• Data to use:
┌────────

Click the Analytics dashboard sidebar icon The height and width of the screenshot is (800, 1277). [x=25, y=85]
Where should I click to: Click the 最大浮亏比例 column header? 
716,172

└────────
┌────────

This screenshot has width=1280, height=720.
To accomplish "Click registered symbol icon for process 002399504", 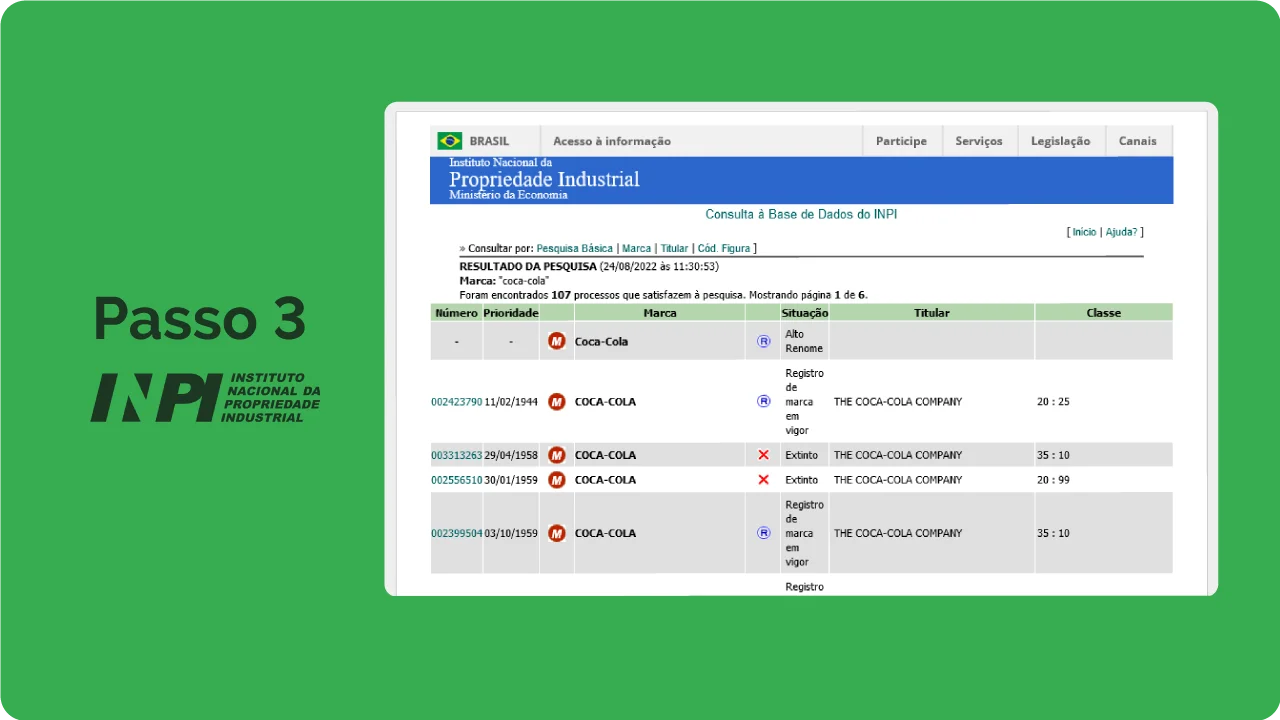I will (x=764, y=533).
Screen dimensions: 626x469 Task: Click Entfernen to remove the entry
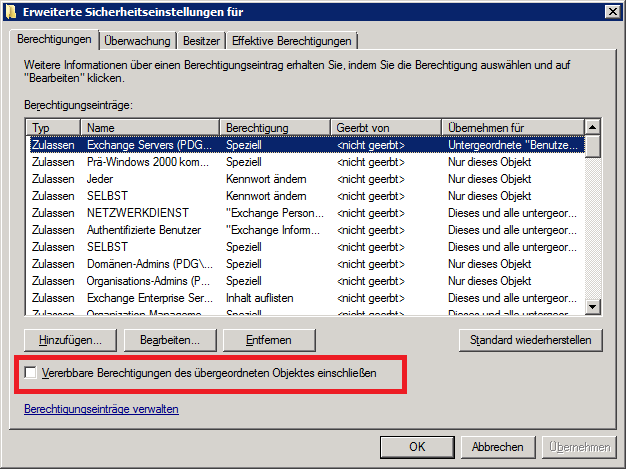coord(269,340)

└────────

• Exercise instructions: Pull out all lines containing the word "height" from the entries above.

• Exercise solution:
Click the Analytics dashboard sidebar icon The height and width of the screenshot is (800, 1277). [x=25, y=85]
This screenshot has width=1280, height=720.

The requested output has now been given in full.